Mir hat die Geschichte eigentlich ganz gut gefallen, auch wenn sie zu Beginn schon sehr sexlastig ist, was mir zwischendurch fast ein bisschen viel war. Allerdings gehen die beiden so liebevoll miteinander um, dass man relativ großzügig drüber hinweg schauen kann.

Eigentlich gibt es für Beau – neben Tollison – nichts wichtigeres als Halloween und mit seinem Spleen macht er so ziemlich jeden in seinem Umfeld verrückt. Er plant diesen Tag bis ins letzte Detail, bis ihm das wahre Leben dazwischen grätscht und er schneller als er schauen kann, mitten in einem Fall steckt, der ihn und seine(n) Lieben direkt betrifft.

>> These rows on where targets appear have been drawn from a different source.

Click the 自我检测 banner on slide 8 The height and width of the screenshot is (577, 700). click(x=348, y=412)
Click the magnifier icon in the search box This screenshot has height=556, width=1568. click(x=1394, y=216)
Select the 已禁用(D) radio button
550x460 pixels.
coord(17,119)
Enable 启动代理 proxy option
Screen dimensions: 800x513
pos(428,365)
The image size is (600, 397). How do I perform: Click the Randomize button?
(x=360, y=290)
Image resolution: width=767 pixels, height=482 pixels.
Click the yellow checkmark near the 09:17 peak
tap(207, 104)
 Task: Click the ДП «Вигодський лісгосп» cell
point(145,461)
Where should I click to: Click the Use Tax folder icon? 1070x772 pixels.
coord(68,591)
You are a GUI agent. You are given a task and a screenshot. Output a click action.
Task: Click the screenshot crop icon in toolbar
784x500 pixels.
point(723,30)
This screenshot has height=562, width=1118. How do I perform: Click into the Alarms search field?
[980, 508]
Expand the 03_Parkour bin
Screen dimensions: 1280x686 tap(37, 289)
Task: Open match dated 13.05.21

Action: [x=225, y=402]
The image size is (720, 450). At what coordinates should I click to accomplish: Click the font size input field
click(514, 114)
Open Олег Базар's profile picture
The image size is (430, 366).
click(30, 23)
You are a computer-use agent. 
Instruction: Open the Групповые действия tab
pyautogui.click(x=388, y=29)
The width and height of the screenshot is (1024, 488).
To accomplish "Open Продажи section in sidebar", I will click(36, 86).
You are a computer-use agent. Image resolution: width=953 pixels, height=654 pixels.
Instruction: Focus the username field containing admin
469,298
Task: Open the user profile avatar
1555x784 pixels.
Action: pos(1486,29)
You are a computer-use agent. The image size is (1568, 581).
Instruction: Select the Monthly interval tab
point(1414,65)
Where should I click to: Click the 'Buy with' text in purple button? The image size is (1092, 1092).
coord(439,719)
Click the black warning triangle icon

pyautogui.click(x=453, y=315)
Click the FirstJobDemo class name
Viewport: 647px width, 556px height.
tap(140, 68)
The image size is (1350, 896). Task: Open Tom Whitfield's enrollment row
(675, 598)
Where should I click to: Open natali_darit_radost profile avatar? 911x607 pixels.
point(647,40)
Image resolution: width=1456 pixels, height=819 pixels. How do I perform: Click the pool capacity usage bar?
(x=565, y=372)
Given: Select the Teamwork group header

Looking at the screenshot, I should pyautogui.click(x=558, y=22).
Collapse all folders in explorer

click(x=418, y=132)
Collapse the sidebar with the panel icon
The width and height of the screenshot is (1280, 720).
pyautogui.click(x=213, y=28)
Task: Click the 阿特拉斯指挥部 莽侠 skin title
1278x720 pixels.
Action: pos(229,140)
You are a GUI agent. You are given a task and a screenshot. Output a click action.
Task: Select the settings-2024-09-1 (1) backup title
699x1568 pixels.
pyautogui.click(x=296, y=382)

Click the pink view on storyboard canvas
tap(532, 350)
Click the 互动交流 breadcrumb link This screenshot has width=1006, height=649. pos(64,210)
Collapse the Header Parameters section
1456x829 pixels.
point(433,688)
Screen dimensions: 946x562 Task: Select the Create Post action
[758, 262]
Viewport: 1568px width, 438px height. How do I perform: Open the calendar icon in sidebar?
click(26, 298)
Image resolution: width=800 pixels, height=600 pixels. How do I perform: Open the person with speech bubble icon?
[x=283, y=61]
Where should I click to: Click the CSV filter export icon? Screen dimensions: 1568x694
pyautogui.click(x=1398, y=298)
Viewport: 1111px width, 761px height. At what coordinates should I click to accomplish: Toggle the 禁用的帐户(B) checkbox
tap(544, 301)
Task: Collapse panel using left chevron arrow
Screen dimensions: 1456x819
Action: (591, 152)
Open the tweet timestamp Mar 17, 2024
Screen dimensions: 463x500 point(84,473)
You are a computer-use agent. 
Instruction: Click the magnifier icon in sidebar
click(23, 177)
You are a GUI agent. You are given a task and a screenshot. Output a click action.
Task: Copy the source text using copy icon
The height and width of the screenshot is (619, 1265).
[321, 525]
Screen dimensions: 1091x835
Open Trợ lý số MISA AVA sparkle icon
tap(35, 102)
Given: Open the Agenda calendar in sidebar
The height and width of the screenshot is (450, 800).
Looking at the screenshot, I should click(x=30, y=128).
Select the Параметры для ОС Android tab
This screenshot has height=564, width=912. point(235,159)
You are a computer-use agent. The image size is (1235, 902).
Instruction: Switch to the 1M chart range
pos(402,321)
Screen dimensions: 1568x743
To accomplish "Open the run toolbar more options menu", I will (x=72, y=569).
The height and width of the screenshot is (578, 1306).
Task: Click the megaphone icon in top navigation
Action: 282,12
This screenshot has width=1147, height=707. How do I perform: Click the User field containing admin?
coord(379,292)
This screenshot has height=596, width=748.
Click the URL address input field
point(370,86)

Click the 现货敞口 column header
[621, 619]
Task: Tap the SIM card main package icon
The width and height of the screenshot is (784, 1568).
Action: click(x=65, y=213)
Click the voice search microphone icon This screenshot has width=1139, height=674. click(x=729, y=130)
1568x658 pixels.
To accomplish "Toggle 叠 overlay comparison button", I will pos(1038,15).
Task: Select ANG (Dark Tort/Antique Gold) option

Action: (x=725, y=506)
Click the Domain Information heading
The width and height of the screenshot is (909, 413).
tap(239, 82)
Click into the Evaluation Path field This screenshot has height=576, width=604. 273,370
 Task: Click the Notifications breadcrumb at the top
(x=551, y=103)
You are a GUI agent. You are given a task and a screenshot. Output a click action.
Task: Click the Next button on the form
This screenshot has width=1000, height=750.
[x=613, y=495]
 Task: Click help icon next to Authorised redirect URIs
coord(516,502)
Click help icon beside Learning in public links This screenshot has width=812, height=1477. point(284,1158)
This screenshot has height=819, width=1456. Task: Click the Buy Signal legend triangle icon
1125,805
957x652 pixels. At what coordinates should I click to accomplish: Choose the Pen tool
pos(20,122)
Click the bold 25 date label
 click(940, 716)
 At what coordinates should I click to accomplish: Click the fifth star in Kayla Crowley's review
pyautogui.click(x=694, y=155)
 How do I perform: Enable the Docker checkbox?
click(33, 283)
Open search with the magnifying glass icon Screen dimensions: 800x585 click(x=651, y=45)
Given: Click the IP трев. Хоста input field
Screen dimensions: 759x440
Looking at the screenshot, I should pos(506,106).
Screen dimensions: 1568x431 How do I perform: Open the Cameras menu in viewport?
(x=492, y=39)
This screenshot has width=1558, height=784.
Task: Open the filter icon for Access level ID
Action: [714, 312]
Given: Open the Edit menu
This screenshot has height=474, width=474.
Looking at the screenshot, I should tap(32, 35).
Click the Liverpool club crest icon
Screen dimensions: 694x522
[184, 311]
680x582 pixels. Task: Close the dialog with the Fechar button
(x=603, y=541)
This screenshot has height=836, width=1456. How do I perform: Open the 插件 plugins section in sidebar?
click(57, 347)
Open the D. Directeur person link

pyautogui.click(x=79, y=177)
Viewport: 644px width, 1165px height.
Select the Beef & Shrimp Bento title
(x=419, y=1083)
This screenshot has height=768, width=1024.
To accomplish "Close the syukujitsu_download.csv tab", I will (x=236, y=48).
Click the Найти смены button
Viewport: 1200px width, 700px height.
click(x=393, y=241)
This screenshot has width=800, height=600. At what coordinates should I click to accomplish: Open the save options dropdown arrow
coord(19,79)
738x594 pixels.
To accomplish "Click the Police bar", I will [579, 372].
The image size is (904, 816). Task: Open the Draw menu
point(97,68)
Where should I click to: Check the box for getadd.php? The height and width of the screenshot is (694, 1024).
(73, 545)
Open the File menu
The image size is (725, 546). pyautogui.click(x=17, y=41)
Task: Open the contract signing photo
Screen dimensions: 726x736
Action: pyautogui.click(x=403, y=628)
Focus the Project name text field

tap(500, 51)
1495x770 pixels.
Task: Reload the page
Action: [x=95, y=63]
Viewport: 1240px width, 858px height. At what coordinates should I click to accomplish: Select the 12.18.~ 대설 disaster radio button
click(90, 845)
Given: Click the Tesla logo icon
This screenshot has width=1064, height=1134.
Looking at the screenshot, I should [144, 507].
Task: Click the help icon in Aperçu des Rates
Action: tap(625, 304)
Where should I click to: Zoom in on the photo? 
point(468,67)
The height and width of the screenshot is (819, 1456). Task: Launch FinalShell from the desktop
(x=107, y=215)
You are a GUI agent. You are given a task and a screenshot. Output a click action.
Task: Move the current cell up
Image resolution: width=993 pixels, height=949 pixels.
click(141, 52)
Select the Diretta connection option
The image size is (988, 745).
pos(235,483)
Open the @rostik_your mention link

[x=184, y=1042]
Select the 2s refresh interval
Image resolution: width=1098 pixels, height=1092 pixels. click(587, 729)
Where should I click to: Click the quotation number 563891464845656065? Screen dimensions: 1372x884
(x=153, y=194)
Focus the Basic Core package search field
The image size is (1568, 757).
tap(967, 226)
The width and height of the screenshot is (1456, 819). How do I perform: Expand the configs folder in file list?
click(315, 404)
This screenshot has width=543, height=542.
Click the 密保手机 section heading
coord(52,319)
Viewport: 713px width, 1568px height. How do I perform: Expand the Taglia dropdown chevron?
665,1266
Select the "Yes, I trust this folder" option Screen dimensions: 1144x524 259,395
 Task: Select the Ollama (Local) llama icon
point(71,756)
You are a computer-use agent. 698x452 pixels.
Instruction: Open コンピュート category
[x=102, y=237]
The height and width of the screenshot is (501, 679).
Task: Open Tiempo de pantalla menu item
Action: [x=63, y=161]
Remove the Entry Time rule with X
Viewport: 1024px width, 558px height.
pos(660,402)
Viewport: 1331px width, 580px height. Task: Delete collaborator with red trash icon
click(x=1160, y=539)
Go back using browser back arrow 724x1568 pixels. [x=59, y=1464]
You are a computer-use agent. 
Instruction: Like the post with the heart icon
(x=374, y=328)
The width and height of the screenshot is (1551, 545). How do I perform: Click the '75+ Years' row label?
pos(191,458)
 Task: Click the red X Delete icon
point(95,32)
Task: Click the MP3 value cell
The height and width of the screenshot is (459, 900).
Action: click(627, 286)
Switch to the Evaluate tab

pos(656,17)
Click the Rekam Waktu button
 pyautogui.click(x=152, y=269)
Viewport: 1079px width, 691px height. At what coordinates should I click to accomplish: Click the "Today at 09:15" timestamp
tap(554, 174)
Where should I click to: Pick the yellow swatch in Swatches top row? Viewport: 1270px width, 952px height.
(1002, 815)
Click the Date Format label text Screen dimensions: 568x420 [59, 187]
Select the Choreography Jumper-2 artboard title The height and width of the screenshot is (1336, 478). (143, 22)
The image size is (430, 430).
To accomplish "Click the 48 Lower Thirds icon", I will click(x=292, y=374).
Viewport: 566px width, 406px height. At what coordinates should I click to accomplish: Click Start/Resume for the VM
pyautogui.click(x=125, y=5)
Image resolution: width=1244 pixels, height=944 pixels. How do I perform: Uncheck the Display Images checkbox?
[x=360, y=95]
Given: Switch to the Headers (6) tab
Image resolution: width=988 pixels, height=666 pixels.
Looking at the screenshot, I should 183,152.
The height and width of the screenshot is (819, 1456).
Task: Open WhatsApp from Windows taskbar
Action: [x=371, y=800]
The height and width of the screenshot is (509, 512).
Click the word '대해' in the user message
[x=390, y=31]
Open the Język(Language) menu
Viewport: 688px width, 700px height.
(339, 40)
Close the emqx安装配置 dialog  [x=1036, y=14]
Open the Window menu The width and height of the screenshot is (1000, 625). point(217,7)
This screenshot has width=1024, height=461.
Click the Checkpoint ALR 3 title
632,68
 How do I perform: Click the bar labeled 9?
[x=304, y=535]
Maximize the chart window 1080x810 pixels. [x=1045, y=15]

Leider nimmt der eigentliche Fall dieser Geschichte nur knapp 20% des Buches in Anspruch, so dass ich mich hier fast ein bisschen getrieben gefühlt habe. Ein bisschen weniger Sex und dafür einen Ticken mehr Action wäre mir persönlich lieber gewesen. Aber nichtsdestotrotz habe ich mich gut unterhalten gefühlt und der Ausblick auf ein neues Pairing, das sich in Buch 2 findet, lässt mich neugierig auf den 3. Teil zurück. Ich gehe davon aus, dass auch dieses Buch wieder nahtlos anschließen wird, sodass man die Bücher 1 und 2 schon vorher gelesen haben sollte, um die Namen und Zusammenhänge zuordnen zu können. Ich freue mich jedenfalls darauf.